Counting on our taxpayers dollars to put your lazy a$$s to work?

955 days till that no good bum is out of office and maybe then the goverment will stop giving hand outs!!!!!!!!!!!!!


----------



## slickvic277 (Feb 5, 2009)

robnj772 said:


> " lot's of brothers from midwest counting on that job"
> 
> PLEASE!!!!!
> 
> ...


Yep just 955 more days....... until he's replaced by another incompetent bum. 



> your *lazy* a$$s to *work*?


This is an oxymoron, kinda like jumbo shrimp.


----------



## william1978 (Sep 21, 2008)

This thread is headed nowhere.


----------



## robnj772 (Jan 15, 2008)

william1978 said:


> This thread is headed nowhere.


Yea it headed there even before it was posted :laughing:


----------



## william1978 (Sep 21, 2008)

robnj772 said:


> Yea it headed there even before it was posted :laughing:


 The OP brought up politics and the Union verse non-union thing on his very first post.


----------



## robnj772 (Jan 15, 2008)

william1978 said:


> The OP brought up politics and the Union verse non-union thing on his very first post.


Yea I don't know what he was thinking,he should have asked some DIY question also. Why stop at silver when you could get a gold ?


----------



## mattsilkwood (Sep 21, 2008)

william1978 said:


> The OP brought up politics and the Union verse non-union thing on his very first post.


 Overachiever.


----------



## Frasbee (Apr 7, 2008)

New Orleans!

Hope you don't mind working for 20 dollars an hour.


----------



## Speedy Petey (Jan 10, 2007)

william1978 said:


> The OP brought up politics and the Union verse non-union thing on his very first post.

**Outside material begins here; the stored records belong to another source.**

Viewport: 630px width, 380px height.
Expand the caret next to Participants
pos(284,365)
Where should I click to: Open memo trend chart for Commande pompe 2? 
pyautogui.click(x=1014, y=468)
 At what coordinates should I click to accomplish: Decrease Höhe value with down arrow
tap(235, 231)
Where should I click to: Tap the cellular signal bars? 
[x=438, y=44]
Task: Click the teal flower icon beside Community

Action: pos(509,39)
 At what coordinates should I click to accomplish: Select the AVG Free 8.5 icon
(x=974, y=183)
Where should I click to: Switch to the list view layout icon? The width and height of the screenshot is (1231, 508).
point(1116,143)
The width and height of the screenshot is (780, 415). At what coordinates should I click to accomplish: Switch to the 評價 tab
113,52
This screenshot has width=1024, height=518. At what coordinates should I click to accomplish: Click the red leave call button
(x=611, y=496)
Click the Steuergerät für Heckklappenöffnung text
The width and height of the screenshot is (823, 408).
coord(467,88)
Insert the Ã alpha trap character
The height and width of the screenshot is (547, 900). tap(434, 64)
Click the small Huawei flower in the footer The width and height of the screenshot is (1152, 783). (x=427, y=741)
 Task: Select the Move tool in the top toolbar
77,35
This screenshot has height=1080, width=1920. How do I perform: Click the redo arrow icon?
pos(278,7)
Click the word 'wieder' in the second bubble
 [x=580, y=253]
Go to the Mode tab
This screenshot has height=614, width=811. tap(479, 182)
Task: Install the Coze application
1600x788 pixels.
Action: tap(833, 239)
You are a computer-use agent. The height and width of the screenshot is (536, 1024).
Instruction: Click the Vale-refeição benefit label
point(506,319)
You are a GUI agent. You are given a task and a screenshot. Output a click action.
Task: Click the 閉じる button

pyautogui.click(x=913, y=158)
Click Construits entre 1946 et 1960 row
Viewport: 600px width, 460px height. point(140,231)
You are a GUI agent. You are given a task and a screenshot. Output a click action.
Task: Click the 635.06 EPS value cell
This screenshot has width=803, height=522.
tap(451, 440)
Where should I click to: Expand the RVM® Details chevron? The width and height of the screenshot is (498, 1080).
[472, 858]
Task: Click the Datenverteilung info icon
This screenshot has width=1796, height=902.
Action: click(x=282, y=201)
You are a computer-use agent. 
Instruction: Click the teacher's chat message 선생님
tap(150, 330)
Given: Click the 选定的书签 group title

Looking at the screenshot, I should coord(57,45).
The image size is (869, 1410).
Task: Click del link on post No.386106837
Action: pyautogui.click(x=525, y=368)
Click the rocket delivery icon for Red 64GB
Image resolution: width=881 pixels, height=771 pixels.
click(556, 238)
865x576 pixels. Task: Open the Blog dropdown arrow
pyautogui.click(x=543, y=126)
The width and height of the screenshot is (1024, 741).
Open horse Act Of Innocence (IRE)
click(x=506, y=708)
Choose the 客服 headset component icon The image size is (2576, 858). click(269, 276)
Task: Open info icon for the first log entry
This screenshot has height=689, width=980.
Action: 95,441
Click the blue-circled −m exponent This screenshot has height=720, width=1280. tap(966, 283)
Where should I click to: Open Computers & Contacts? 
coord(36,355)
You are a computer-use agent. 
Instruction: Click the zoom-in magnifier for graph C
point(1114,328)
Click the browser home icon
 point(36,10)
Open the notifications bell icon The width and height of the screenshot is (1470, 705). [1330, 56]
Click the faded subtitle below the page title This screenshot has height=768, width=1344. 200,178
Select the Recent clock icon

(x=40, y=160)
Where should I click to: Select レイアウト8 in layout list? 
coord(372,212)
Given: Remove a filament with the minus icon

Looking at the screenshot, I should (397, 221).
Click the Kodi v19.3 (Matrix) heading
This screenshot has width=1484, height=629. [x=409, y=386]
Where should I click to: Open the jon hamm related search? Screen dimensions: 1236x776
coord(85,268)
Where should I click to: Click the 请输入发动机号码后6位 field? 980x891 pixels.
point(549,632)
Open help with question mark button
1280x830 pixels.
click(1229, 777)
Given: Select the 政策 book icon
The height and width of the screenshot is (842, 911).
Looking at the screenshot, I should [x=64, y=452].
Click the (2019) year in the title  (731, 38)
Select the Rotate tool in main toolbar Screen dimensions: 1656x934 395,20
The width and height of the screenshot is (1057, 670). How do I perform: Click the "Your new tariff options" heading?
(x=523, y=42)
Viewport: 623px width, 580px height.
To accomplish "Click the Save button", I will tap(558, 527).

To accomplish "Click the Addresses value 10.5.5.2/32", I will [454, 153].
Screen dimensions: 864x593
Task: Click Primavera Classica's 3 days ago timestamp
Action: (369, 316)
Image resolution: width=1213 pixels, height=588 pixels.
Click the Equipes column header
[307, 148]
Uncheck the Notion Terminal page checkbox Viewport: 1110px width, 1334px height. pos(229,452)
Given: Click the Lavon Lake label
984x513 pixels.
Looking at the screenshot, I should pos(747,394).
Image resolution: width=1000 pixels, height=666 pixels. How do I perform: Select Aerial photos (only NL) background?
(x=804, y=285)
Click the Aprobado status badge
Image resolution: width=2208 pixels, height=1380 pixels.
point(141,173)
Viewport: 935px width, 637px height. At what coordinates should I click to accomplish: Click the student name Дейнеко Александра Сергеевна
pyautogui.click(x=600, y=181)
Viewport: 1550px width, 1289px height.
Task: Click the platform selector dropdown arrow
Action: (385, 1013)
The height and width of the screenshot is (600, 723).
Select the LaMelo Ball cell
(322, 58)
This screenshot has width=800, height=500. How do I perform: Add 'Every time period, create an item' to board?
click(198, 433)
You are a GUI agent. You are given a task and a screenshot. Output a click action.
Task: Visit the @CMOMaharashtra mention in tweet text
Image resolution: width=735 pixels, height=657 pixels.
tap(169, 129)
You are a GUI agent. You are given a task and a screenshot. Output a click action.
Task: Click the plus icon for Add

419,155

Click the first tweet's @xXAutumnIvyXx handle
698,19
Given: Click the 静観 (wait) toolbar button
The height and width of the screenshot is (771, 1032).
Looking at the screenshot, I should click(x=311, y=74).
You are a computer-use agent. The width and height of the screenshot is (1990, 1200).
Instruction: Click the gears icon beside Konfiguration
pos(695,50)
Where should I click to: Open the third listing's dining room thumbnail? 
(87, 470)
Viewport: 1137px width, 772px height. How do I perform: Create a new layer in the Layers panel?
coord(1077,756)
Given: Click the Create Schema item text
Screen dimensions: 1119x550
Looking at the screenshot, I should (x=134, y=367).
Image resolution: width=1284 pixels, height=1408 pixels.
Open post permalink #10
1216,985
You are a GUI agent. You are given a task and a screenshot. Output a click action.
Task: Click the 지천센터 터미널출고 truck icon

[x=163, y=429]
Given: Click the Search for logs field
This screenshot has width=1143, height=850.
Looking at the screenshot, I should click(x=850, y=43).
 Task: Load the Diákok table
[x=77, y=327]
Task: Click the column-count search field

Which are an instant ticket to closedville. 

Hollywood, read the stickies at the tops of the forums. 
NO political threads and many useless union vs. non-union thread will be closed or removed entirely. 

If you want a union vs. non-union discussion go to the union section and read up. Most existing threads turn out this way.


----------